TASK DATA:

[Start of Attachment]

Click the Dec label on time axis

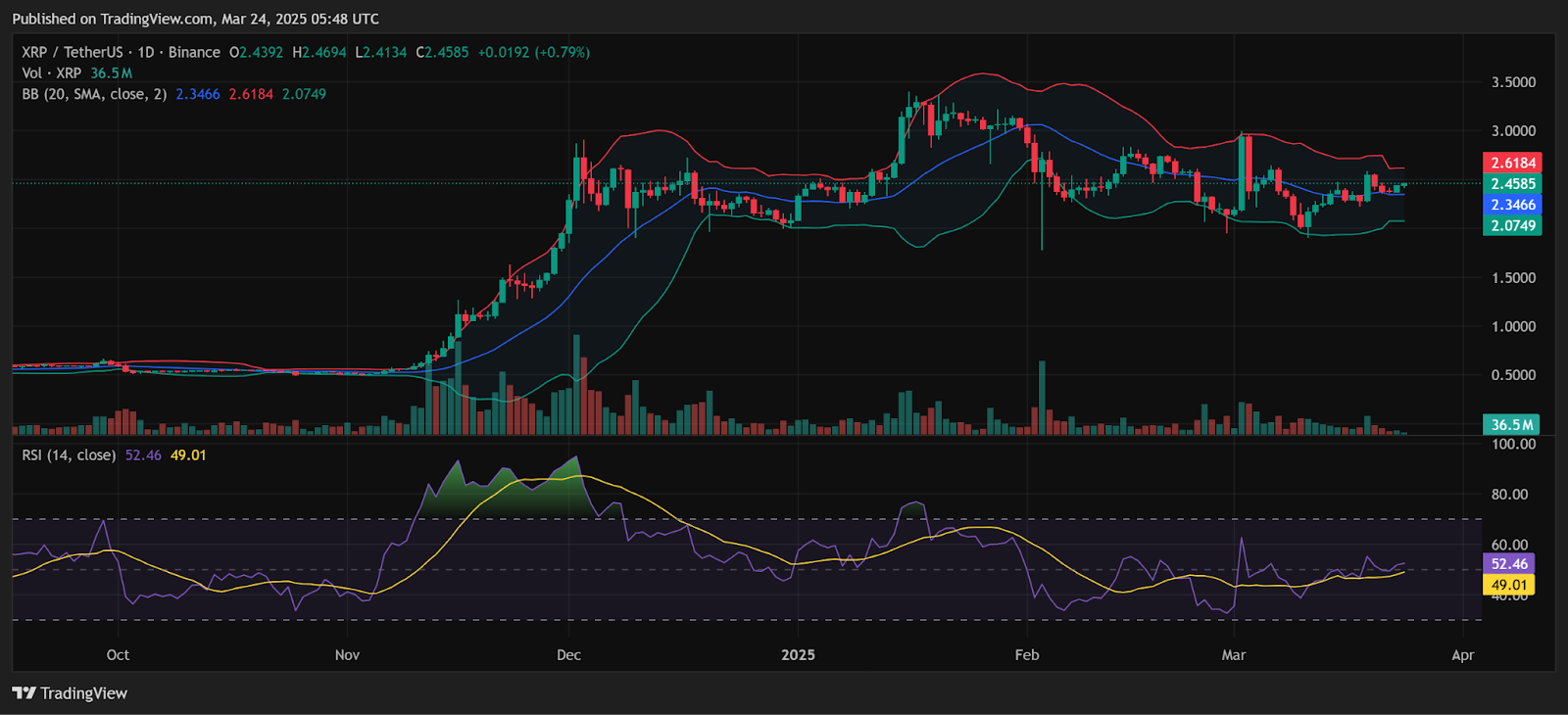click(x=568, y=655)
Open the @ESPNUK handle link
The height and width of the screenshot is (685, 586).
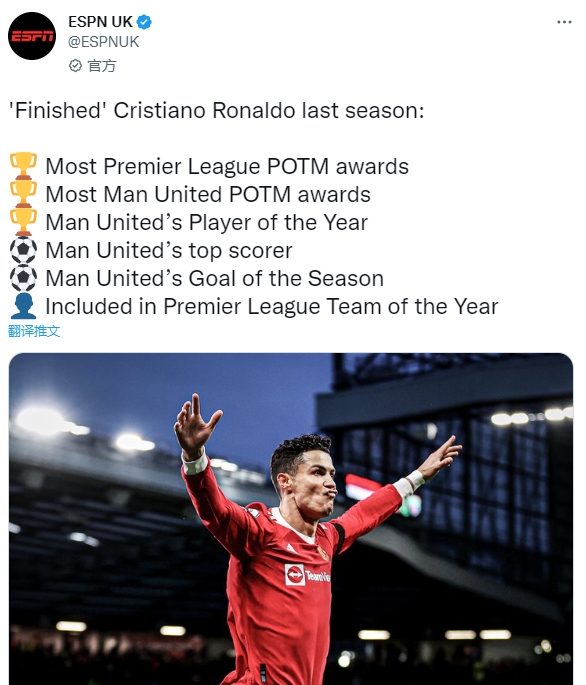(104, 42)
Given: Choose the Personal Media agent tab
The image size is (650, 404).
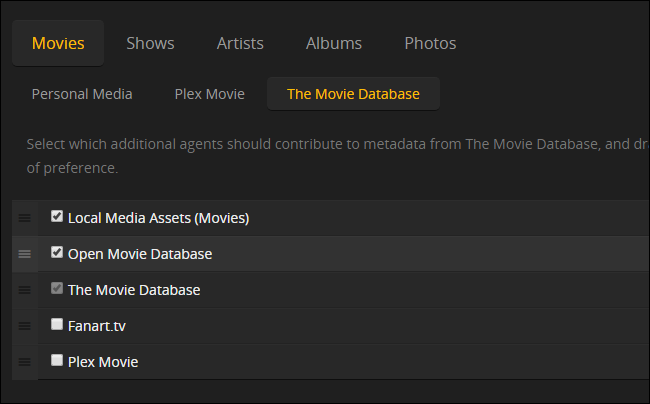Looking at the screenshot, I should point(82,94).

[End of Attachment]

Output exactly, and only, the lines running from the line containing "Open the @ESPNUK handle link" to the last line of the entries above, omitting the pictures.

RESPONSE FOR THIS EXERCISE:
Open the @ESPNUK handle link
The height and width of the screenshot is (685, 586).
(104, 42)
Given: Choose the Personal Media agent tab
The image size is (650, 404).
Looking at the screenshot, I should point(82,94).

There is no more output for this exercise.